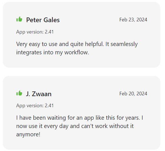The width and height of the screenshot is (165, 151).
Task: Click the Feb 20, 2024 review date
Action: click(133, 94)
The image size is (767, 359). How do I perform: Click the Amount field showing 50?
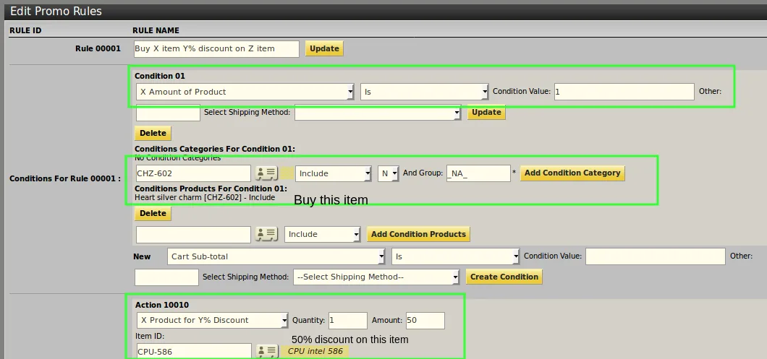pyautogui.click(x=425, y=321)
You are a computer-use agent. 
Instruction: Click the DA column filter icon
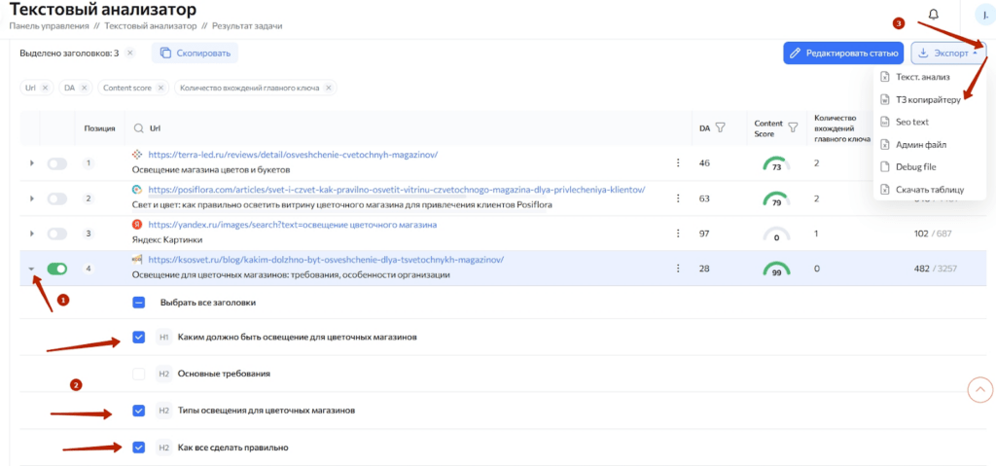coord(721,127)
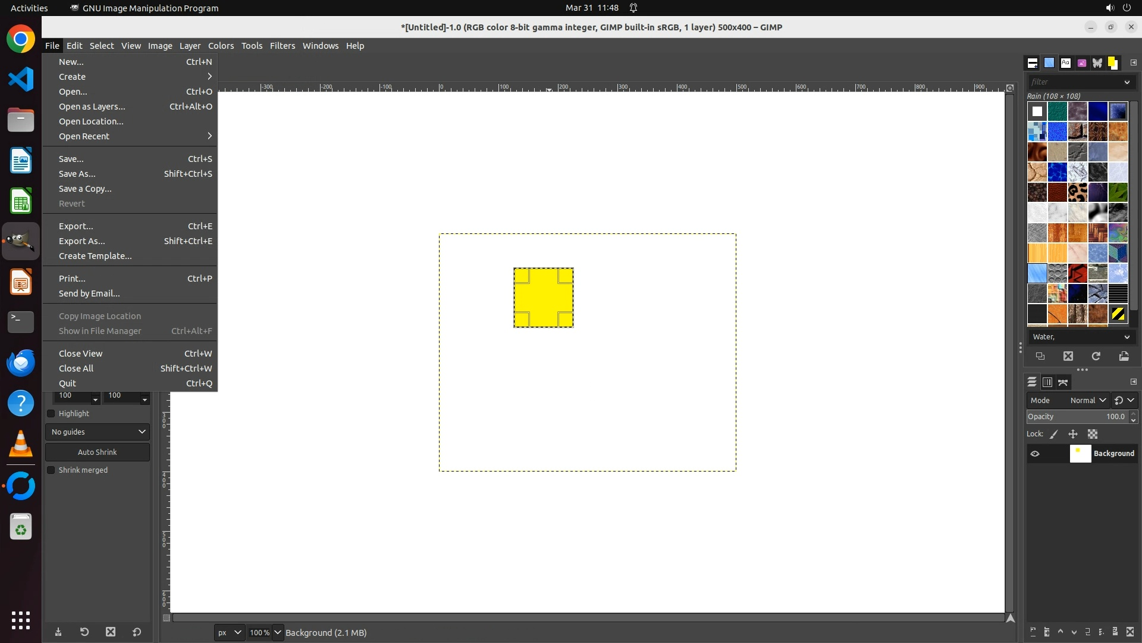Enable the Highlight checkbox
The width and height of the screenshot is (1142, 643).
(x=51, y=413)
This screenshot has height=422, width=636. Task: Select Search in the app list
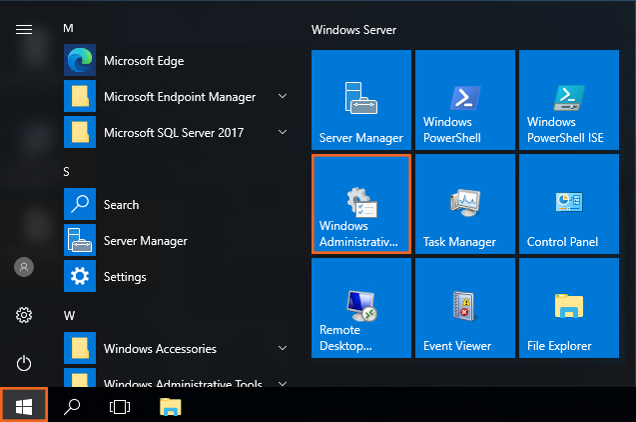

**OBJECTIVE:**
Gather every line of the listing above that contains the string "Task".

**FINAL RESULT:**
Task: Click the Feb 20, 2024 review date
This screenshot has height=422, width=636. Task: Select Search in the app list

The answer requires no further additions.